Gado glances at the orc, measuring him with the eye of a craftsman assessing material. "He's heavy. Four hundred pounds, maybe more. But yes. The frame will hold."

They speak about him like he's already dead. Like he's already on the spit, turning over flame, skin crisping and fat rendering. My mouth waters reflexively before disgust hits me like a fist.

I've tasted it before. At other Feasts, with other offerings. I know what roasted flesh tastes like, how it melts on your tongue, rich and forbidden and holy. The memory makes me sick now, but not for the reasons it should. The sickness isn't from what I've done - it's from the fact that I can't separate this orc in the cage from the meat he'll become.
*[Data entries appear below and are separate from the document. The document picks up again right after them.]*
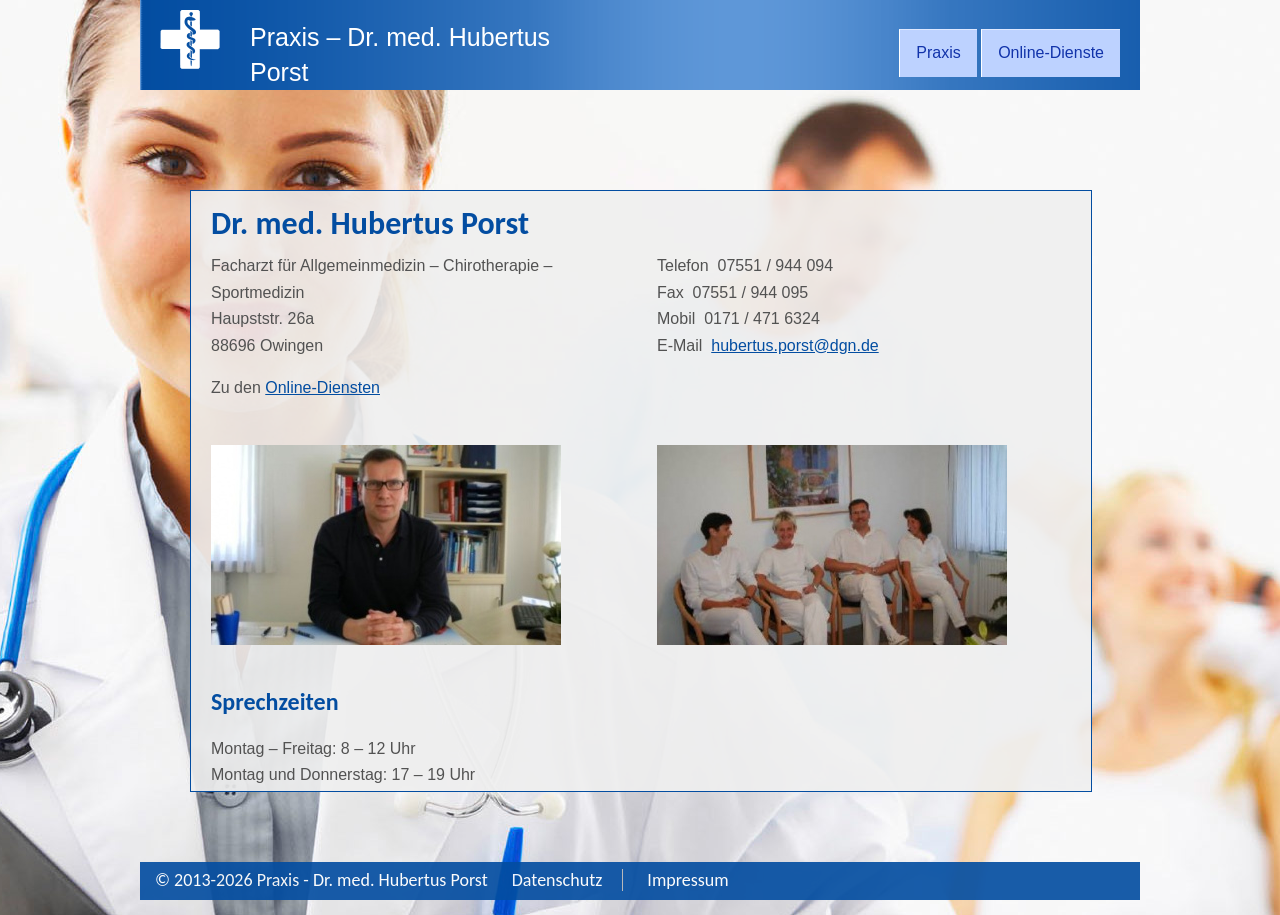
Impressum (687, 880)
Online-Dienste (1051, 52)
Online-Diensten (322, 387)
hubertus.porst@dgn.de (794, 345)
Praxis (938, 52)
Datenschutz (557, 880)
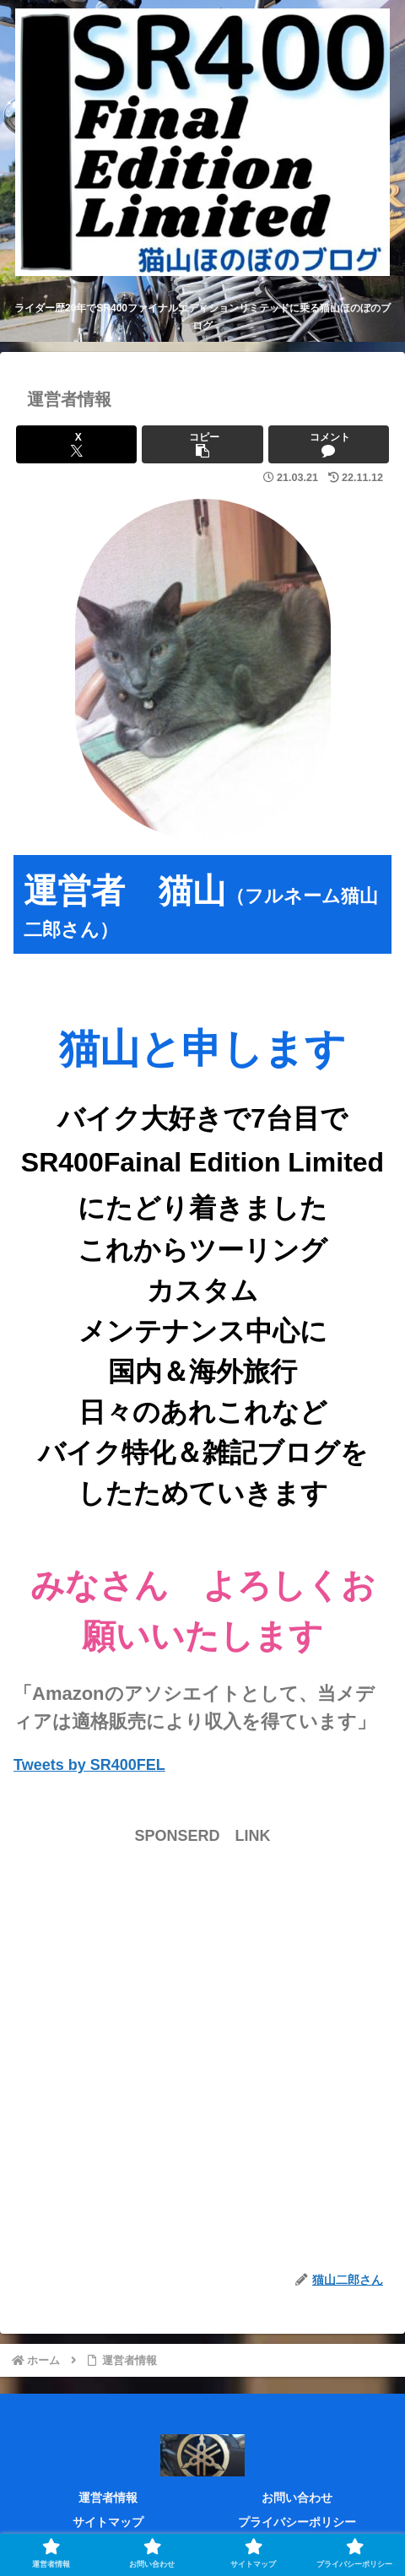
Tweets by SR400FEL (89, 1764)
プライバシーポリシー (297, 2522)
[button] (202, 444)
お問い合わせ (297, 2497)
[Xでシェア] (76, 444)
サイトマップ (108, 2522)
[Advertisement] (202, 2051)
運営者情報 (108, 2497)
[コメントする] (328, 444)
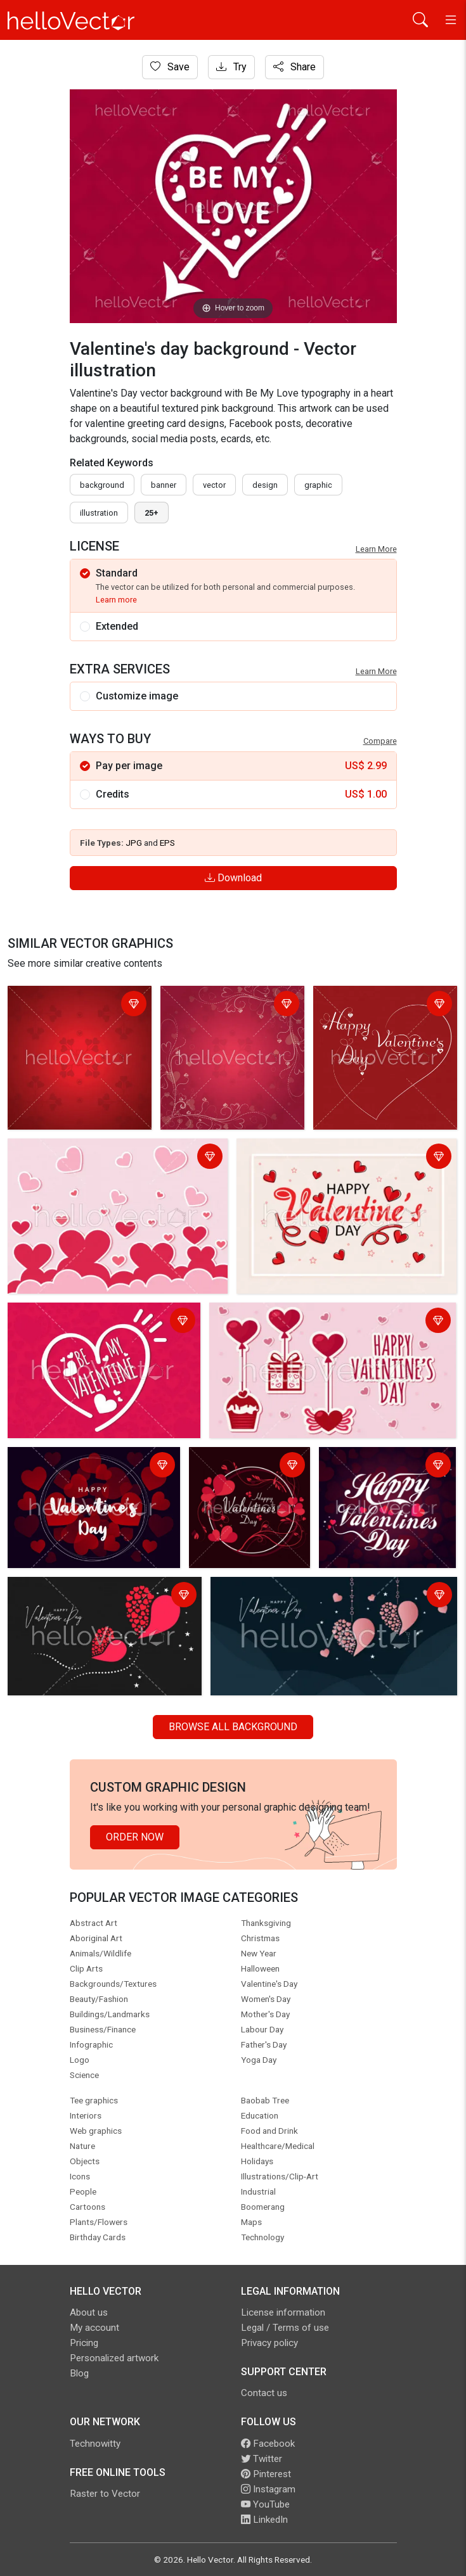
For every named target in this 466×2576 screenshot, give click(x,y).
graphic (318, 485)
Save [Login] (170, 67)
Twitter (261, 2458)
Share (294, 67)
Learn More (376, 549)
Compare (380, 741)
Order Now (135, 1837)
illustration (99, 513)
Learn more (116, 599)
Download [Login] (233, 878)
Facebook (268, 2443)
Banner (163, 485)
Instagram (268, 2489)
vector (214, 485)
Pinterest (266, 2474)
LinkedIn (264, 2519)
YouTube (265, 2504)
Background (102, 485)
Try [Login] (231, 67)
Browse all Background (233, 1727)
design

Maybe because he keeps pretending to be more than that.

"Fallon will be pleased," Taran says, straightening. "We'll feed well."

"As we always do," Gado adds. He turns to me then, those pale eyes unreadable. "You're the Witness this year, Lou. It's a high honor. Your father would have been proud."

My throat tightens. My father, who died screaming with an orc axe in his chest. My brother, who I found in pieces in the yard.

Maybe this beast in the cage did it himself. Maybe he held the axe. Maybe he laughed while my family bled.

"I know my duty," I say.

"Good." Gado smiles. It doesn't reach his eyes. "Three weeks you've come to curse him. That's devotion. That's what Fallon needs. Hate makes the meat sweeter."

They leave, speaking in low tones about measurements and timing. I stand there, the strange sounds still echoing from the forest, and force myself to look at the orc again.

He's watching me. Still kneeling. Still impossibly calm.

I want to scream at him. I want to tell him to stop pretending. Stop praying like he has a god who cares. Stop looking at me with those golden amber eyes like he understands something I don't.

But I don't say anything. I just turn and walk away, my hands shaking with a rage I can't quite name.

The sun climbs higher. The cage stinks of piss and blood. The spit roast looms like a promise.

And the orc kneels in the filth with his impossible dignity, and I hate him for it.

I hate him for making me doubt, even for a second, that he's just an animal who deserves what's coming.